Ein Wearable für die selbstständige Gangtherapie – auch zu Hause
Das Start-Up CERITER hat ein Wearable entwickelt, das den Gang von Patienten und Patientinnen in Echtzeit analysiert und ihnen sofort mit Audiosignalen bei jedem Schritt signalisiert, ob sie richtig auftreten. Über eine Plattform stellt das Unternehmen die Ergebnisse der Ganganalyse und aktive Unterstützung bei der Therapie übersichtlich zur Verfügung.
Ganganalysen sind wichtig, um genau zu sehen, was beim Gehen wirklich passiert. Sie sind die Basis der Gangtherapie und finden bisher vor allem stationär und unter Aufsicht einer Therapeutin oder eines Therapeuten statt. Bei diesen medizinischen Indikationen werden Ganganalysen und Gangtherapien häufig eingesetzt:
nach Verletzungen oder Operationen,
bei neurologischen Erkrankungen wie Schlaganfall, Multiple Sklerose und Parkinson,
bei körperlichen Behinderungen zur Anpassung von Prothesen,
bei Gesundheitsproblemen im Alter.
Jede Gangtherapie braucht zuvor eine Ganganalyse
Ein kurzer Einblick in aktuelle stationäre Technologien
Bei allen Indikationen ist ein Punkt besonders wichtig: Dass die Therapie durch gezieltes Training regelmäßig und vor allem richtig stattfindet. Hierbei gibt es eine große Hürde: die fehlenden Fachkräfte in Kliniken und Rehabilitationszentren und den dadurch bedingten Zeitmangel für einzelne Patientinnen und Patienten. Eine Lösung für diese Probleme können Wearables sein, die es möglich machen, dass die Therapierenden die Therapie zwar persönlich begleiten und optimieren, die Patienten und Patientinnen aber auch selbständig Übungen machen können – sowohl stationär als auch in ihrem Zuhause, ohne dass die Fachkräfte danebenstehen müssen.

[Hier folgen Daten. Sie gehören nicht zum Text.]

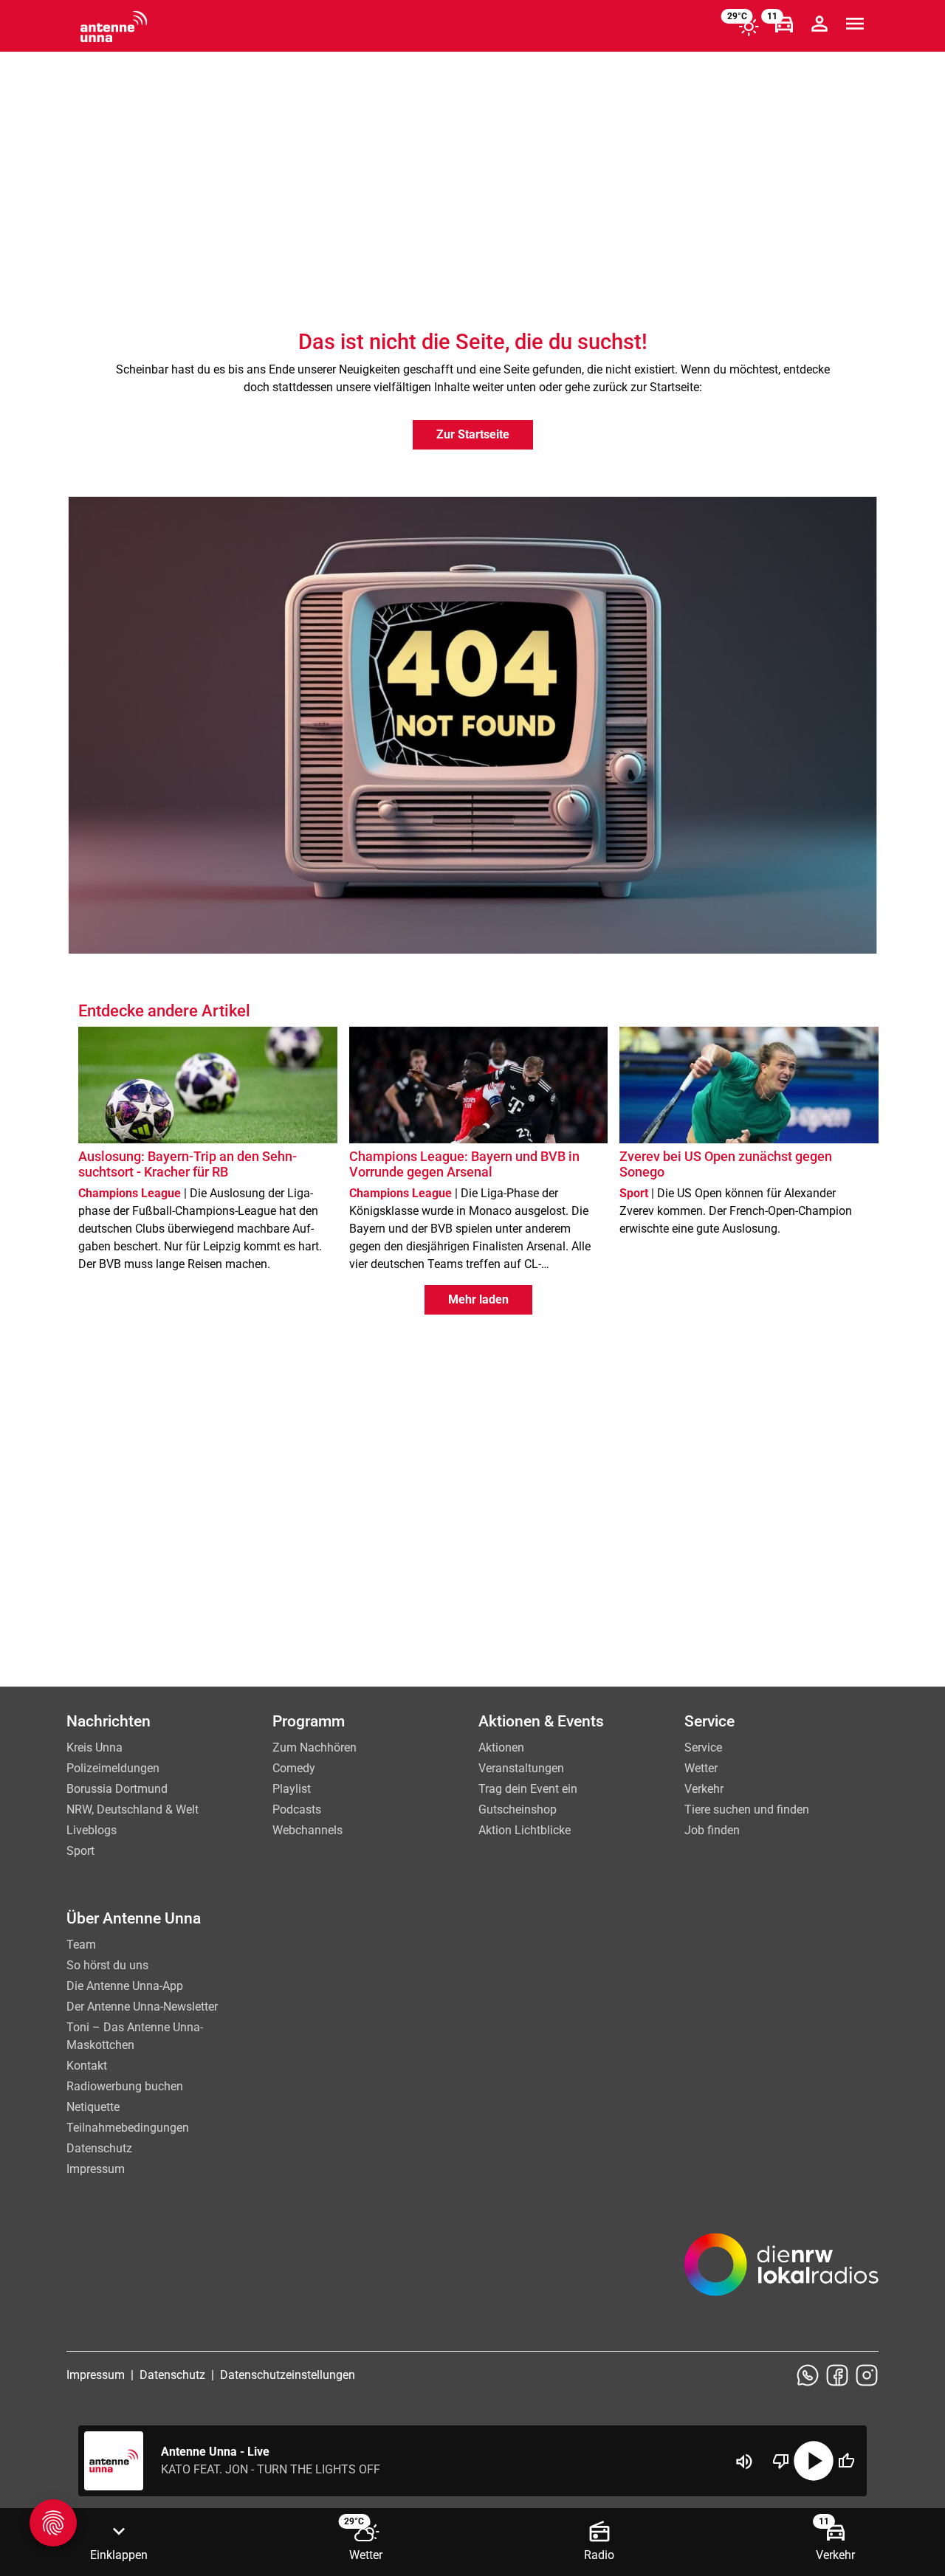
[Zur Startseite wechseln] (113, 26)
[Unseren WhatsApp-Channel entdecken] (807, 2375)
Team (81, 1945)
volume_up (744, 2461)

Wir zeigen, wie das Wearable des belgischen-niederländischen Unternehmens CERITER genau das ermöglicht:
Hören, wie sich gutes Gehen anfühlt
Vom Sensor zum Sender zum Smartphone zum Sound
Das Wearable von CERITER mit der Plattform Stride One ist seit zwei Jahren auf dem Markt. Das Prinzip ist einfach: durch eine dünne und flexible Einlegesohle im Schuh werden über Sensoren Daten in einem Clip am Schuh gesammelt und dann via Bluetooth an ein Smartphone geschickt. Die Daten werden dann über das hinterlegte Portal an den Physiotherapeuten oder die Therapeutin gesendet.
Das Besondere an dem System
Die in Echtzeit übertragenen Daten können Audiosignale auslösen, die dem Anwendenden bestätigen, dass die Bewegung richtig ausgeführt wird. So wird direkt deutlich, ob jemand nicht fest oder sanft genug auftritt, oder den Fuß falsch belastet. Für Patienten oder Patientinnen ist das Audiosignal also ein einfaches Hilfsmittel zur unmittelbaren Verbesserung des Ganges. Und das wiederum erhöht ihre Motivation für das weitere Training.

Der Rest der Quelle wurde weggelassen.